--- Dataset records ---

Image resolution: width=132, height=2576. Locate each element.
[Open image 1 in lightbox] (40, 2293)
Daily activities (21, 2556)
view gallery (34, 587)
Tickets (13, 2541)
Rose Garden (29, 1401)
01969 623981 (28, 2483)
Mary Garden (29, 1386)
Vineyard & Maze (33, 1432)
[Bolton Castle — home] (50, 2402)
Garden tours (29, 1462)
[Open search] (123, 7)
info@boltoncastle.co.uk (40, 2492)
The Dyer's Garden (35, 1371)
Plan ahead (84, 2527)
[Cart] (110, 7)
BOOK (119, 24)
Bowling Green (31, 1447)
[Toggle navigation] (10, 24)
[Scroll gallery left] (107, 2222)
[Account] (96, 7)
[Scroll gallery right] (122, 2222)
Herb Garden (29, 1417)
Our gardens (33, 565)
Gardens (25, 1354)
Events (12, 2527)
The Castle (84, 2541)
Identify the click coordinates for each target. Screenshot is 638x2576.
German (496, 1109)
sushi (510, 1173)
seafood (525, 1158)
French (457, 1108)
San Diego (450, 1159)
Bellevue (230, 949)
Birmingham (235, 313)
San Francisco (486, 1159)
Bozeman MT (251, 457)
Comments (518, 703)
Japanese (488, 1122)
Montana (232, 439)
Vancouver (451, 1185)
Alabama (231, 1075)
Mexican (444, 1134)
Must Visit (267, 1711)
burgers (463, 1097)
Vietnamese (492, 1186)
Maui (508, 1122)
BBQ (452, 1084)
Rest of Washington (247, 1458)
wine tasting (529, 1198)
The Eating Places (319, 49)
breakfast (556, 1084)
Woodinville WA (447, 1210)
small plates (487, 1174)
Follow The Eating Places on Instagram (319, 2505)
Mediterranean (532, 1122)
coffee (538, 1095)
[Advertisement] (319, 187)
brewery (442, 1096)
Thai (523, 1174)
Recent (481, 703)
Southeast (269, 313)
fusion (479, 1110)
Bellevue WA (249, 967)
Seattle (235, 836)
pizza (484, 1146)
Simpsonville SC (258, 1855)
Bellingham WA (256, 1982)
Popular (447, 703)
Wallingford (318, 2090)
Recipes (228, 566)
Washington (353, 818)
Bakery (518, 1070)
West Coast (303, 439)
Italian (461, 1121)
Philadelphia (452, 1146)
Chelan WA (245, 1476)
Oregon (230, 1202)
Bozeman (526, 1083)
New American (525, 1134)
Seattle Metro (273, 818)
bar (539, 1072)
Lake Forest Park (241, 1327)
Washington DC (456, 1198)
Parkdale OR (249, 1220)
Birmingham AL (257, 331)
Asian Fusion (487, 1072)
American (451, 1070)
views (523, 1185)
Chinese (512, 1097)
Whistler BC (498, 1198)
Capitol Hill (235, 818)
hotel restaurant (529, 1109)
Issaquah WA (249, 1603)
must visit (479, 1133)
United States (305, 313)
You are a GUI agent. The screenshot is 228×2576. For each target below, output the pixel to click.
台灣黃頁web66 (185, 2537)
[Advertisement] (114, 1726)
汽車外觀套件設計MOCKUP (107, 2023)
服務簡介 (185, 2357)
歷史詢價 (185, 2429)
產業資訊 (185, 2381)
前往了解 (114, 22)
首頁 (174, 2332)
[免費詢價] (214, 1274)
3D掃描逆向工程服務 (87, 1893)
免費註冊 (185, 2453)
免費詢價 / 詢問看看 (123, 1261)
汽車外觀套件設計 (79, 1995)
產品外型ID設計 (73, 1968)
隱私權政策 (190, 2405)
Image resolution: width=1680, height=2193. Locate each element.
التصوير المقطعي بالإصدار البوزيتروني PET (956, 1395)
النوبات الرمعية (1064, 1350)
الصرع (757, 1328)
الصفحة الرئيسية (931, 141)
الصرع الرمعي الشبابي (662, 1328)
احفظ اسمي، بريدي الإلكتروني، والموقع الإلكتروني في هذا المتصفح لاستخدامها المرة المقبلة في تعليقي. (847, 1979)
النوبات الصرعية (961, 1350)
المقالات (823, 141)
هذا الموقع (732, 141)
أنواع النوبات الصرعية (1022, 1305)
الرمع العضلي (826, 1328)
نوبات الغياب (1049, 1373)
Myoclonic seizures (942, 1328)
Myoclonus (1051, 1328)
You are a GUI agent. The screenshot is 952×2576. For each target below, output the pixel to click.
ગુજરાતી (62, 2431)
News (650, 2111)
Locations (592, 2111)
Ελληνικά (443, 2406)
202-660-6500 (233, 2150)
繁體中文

---

Problem to solve:
There is a line with "The Castle (84, 2541)" and a line with "Comments (518, 703)" above. Copy exactly those two lines and all lines between them, with nothing else.

Expected answer:
The Castle (84, 2541)
Identify the click coordinates for each target. Screenshot is 638x2576.
German (496, 1109)
sushi (510, 1173)
seafood (525, 1158)
French (457, 1108)
San Diego (450, 1159)
Bellevue (230, 949)
Birmingham (235, 313)
San Francisco (486, 1159)
Bozeman MT (251, 457)
Comments (518, 703)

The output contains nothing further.